== Supplied material ==

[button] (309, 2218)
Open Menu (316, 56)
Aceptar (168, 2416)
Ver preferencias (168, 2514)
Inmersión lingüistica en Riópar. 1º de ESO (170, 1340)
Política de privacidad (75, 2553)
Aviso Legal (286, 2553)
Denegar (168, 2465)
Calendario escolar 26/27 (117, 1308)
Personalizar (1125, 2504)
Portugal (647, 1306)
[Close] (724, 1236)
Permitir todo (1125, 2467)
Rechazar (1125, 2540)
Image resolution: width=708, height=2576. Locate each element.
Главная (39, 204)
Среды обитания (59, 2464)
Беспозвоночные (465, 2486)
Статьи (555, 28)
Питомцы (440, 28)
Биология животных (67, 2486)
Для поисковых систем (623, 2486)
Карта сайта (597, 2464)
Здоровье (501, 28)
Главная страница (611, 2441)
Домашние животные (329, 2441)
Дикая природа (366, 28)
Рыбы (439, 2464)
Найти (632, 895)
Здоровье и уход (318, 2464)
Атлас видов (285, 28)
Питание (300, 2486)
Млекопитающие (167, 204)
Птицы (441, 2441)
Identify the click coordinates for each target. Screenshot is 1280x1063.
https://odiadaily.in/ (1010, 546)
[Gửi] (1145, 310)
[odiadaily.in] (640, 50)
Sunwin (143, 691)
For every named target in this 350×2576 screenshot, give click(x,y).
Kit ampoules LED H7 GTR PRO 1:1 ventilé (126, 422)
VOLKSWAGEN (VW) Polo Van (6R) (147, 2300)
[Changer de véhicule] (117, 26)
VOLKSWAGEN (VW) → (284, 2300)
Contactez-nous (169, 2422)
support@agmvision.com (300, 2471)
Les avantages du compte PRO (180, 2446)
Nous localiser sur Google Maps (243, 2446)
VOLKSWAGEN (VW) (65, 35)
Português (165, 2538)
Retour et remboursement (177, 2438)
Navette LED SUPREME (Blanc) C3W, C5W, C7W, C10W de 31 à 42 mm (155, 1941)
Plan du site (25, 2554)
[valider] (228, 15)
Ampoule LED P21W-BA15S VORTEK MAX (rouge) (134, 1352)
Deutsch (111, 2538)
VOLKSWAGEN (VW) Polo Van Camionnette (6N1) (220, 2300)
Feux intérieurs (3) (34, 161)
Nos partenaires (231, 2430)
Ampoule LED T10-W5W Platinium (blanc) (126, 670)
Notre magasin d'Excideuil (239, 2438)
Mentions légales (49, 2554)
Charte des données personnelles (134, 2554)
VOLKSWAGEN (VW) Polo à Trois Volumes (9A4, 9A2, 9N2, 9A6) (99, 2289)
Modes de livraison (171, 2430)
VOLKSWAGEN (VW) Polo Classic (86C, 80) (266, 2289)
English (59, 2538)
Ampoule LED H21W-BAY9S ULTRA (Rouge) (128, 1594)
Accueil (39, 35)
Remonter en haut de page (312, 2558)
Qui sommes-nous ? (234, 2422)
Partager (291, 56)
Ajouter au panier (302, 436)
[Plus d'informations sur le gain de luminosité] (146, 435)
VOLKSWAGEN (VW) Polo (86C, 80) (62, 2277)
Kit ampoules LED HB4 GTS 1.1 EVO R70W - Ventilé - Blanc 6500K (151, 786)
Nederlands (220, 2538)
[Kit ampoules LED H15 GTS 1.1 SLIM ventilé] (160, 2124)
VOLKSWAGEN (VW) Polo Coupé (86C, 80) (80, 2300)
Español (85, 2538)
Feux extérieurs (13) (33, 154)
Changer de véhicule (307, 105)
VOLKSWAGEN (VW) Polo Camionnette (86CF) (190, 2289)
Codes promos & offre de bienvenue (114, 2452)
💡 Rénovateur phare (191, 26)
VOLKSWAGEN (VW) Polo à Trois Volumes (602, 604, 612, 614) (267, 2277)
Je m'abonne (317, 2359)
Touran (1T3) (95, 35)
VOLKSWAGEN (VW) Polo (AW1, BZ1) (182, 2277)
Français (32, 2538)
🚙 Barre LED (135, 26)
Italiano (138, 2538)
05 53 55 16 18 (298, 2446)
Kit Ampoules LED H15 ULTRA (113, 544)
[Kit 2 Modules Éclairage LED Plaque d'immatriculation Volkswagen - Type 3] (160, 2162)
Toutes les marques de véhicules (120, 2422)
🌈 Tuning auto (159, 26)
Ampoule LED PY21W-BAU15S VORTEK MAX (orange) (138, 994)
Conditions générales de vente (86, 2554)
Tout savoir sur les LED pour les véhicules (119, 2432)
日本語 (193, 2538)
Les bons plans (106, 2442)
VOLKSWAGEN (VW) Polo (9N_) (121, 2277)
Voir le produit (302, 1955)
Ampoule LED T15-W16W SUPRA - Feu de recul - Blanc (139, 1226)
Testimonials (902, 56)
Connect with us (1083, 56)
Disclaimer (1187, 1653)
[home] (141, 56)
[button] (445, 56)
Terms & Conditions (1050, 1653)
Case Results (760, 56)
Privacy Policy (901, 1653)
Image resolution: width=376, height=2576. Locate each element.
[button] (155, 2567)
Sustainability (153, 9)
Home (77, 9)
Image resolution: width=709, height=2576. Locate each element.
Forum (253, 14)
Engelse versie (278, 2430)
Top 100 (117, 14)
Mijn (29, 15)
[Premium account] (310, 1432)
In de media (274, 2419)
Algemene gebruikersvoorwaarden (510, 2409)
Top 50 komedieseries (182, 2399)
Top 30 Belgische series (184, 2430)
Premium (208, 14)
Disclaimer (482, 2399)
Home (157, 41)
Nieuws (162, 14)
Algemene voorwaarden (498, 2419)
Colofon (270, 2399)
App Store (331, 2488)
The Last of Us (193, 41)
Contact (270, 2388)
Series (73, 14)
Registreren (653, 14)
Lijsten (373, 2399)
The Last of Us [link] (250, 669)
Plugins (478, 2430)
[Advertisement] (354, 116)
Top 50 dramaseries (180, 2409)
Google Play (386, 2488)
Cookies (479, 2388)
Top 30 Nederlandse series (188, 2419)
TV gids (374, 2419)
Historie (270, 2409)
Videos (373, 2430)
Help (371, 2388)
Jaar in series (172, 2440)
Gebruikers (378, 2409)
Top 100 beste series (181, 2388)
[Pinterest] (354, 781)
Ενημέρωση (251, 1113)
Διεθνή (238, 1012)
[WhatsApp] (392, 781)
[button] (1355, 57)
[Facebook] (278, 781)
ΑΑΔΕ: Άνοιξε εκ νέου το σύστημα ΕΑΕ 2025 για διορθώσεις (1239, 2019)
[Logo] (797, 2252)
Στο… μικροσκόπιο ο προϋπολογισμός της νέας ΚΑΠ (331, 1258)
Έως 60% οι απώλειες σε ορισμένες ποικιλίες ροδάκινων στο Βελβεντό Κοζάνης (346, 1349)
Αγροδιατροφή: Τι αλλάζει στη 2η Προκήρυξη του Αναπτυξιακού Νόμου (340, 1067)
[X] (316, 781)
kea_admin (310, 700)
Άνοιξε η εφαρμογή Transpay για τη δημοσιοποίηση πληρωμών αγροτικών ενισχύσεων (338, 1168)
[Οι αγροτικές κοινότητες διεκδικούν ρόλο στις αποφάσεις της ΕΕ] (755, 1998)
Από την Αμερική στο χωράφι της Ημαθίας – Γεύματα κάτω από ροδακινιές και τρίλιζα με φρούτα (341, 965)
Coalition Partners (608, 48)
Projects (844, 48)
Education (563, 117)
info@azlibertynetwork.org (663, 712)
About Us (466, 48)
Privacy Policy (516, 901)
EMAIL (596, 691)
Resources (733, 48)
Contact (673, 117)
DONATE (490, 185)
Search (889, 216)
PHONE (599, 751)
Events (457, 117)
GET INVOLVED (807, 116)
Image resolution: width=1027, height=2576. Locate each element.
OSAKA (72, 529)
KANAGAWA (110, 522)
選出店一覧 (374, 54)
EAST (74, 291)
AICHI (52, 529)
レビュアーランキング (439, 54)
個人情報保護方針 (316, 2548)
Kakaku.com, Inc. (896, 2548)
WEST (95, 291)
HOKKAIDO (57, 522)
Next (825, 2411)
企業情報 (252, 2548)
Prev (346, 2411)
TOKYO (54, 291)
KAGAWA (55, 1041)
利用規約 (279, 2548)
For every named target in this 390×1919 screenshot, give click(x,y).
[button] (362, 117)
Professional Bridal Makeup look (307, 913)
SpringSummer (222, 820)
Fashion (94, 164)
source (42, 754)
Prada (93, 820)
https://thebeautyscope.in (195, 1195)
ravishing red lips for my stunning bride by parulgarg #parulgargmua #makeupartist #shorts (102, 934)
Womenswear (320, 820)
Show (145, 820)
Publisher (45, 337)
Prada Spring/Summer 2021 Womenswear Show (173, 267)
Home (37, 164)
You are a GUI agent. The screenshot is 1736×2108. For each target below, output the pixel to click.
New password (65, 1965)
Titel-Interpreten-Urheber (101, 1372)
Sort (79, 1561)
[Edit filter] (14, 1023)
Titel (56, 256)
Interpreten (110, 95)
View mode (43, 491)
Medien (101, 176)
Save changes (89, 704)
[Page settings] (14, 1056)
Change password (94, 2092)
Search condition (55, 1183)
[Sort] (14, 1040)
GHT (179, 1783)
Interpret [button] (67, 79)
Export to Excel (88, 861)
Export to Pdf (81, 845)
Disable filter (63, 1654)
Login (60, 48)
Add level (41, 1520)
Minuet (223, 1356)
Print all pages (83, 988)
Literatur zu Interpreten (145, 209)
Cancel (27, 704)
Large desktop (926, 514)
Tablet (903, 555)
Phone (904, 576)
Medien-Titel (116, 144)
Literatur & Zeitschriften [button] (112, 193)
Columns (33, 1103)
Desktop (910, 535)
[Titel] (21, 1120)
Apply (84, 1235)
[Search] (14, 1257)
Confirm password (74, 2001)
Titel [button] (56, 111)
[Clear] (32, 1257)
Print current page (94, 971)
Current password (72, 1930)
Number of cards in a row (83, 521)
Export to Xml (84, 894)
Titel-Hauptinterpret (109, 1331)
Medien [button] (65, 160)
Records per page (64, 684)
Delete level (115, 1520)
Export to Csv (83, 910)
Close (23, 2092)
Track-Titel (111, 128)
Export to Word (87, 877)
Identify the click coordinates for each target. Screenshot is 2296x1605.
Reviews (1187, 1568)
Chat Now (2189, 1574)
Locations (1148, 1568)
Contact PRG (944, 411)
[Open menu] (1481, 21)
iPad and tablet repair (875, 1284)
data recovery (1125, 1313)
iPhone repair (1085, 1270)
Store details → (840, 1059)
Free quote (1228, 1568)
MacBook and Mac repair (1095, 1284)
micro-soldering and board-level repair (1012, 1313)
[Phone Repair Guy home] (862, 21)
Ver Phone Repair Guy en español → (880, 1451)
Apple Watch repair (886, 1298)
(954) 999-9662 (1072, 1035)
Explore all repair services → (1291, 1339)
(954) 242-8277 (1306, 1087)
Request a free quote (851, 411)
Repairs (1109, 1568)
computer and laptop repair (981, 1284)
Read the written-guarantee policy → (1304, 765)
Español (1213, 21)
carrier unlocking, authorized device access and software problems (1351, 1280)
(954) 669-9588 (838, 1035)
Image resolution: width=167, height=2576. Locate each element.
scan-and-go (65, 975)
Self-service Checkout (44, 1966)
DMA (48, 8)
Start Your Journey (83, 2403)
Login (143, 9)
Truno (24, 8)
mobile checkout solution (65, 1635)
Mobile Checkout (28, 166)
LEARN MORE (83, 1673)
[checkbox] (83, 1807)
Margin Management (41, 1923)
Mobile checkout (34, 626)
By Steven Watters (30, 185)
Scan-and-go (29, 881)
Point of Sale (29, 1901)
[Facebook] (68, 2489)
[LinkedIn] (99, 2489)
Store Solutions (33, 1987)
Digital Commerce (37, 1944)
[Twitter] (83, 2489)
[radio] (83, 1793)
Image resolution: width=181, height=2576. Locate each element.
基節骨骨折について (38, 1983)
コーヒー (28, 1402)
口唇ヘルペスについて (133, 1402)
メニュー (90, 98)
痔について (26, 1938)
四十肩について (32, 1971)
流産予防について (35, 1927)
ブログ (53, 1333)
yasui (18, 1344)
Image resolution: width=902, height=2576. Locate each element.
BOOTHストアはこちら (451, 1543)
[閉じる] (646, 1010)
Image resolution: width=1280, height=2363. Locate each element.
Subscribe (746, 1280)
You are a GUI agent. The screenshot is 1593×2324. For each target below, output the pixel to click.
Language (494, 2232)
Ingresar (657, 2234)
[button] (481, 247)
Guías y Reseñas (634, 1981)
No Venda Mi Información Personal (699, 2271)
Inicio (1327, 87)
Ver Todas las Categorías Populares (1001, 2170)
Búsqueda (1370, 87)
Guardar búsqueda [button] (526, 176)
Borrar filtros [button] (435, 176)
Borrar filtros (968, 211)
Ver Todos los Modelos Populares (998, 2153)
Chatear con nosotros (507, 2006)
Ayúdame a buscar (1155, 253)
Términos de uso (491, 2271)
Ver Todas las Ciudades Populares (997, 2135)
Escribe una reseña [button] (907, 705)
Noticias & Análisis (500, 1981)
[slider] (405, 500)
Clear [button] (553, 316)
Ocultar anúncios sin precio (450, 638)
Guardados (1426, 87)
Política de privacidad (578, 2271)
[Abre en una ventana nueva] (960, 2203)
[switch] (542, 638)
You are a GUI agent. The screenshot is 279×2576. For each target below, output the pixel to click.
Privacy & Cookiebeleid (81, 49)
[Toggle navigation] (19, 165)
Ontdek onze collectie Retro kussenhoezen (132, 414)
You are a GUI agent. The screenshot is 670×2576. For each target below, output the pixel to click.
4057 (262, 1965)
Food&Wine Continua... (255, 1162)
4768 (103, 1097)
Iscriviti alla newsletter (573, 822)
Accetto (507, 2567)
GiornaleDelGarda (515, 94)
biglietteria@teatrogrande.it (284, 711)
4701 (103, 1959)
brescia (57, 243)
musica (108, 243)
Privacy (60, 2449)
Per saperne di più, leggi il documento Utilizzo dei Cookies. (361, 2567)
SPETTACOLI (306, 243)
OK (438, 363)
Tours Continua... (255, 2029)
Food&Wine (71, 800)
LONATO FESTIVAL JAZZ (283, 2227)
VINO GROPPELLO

===

Your goal:
Quote exactly the first line of the entries and every line after it, stopping with the line that contains "Главная страница (611, 2441)".

Exercise result:
[button] (309, 2218)
Open Menu (316, 56)
Aceptar (168, 2416)
Ver preferencias (168, 2514)
Inmersión lingüistica en Riópar. 1º de ESO (170, 1340)
Política de privacidad (75, 2553)
Aviso Legal (286, 2553)
Denegar (168, 2465)
Calendario escolar 26/27 (117, 1308)
Personalizar (1125, 2504)
Portugal (647, 1306)
[Close] (724, 1236)
Permitir todo (1125, 2467)
Rechazar (1125, 2540)
Image resolution: width=708, height=2576. Locate each element.
Главная (39, 204)
Среды обитания (59, 2464)
Беспозвоночные (465, 2486)
Статьи (555, 28)
Питомцы (440, 28)
Биология животных (67, 2486)
Для поисковых систем (623, 2486)
Карта сайта (597, 2464)
Здоровье (501, 28)
Главная страница (611, 2441)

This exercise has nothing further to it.